During all stages of screening (title, title and abstract, and full text), studies were excluded if they did not meet all of the following inclusion criteria: (1) the study focus includes a population of small-scale and agro-pastoral keepers of large and small ruminants; (2) the study is primary empirical research; (3) the explicit population focus is small-scale and agro-pastoral ruminant livestock keepers; (4) the study describes the adoption of ‘improved feed options’ and/or their effect on productivity, livelihoods or both; (5) the study area or focus includes target populations in LMICs; and (6) the study is in English, French, Spanish or German.

In addition, studies were excluded if they met one or more of the following exclusion criteria: (1) the study is a review or a case study; (2) the study does not include small-scale or agro-pastoral as the target population; (3) the study does not take place in LMICs in Latin America, Africa or Asia; (4) the study does not consider improved feed options (introduced by an external entity or the farmer’s own experimentation); (5) the study considers only industrial by-products and/or concentrates; (6) the study is in a language other than English, French, Spanish or German; and (7) the study considers only fish, pigs, poultry, camels, wild buffaloes, yaks, alpacas, guinea pigs (or cavies), bees, equines, rabbits or any wild animal.

Data extraction and analysis

A data extraction template was created on the basis of Barrett et al.24 and adapted to the scoping review requirements.

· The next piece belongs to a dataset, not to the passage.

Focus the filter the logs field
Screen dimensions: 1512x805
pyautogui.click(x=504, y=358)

The data extracted included the author(s), year of publication, type of paper, study location, intervention type, comparator (if any), duration of the intervention, study population and methodology; the outcome measures differentiated by adoption, effects on livestock productivity and effects on livelihoods; and important results in terms of drivers of adoption and potential for scaling. The template was tested by I.B. and A.D. before being finalized. Google forms were used to extract the data by I.B., A.D., N.T., D.C., E.J.R., S.S. and R.L. Conflicts were resolved by a third author as a tie-breaker. The data analysis tables were created and data processed by N.T., I.B. and E.J.R. Data were extracted on 51 peer-reviewed journal articles, 8 papers published in conference proceedings, 7 working papers, 6 reports and 1 book chapter. The quality assessment was conducted on the 73 included papers using three criteria. The first one considered the quality of the study methodology (low versus high), the second assessed the justification of the methodology (low versus high) and the third criterion was an overall quality assessment with three levels (low, medium and high). Each paper was scored by two persons (D.C., A.D., I.B. and R.L.). The levels were first transformed into scores (high, 1; medium, 2; low, 3) and then averaged.

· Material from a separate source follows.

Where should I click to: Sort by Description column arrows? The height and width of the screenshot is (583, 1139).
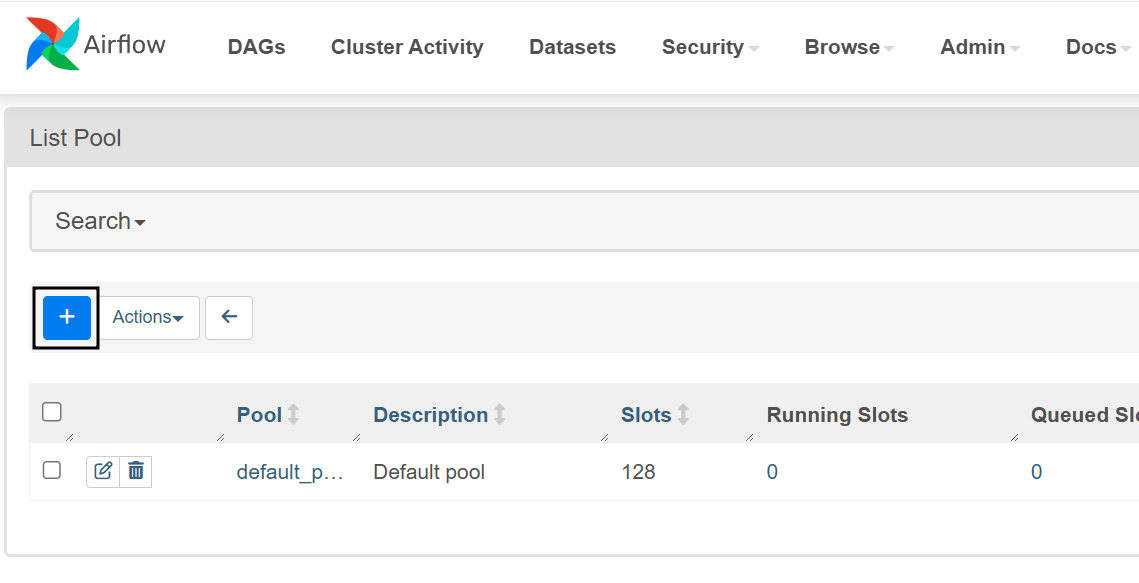[x=500, y=414]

To better understand some of the underlying drivers of adoption of improved feed technologies, a subset of the final papers was selected for more detailed examination if they mentioned analysis of factors that either facilitated adoption or constrained adoption. Of the 73 papers in the full set, 25 met this criterion. Each of these papers was then re-examined by one researcher, and a set of adoption drivers and constraints was identified; the papers were scored on whether they mentioned each adoption driver or constraint. Twelve different adoption drivers emerged, such as increased productivity and good access to markets. Nine constraining factors were also indicated across this set of papers, such as low perceived benefit of the technology and competition with other land uses.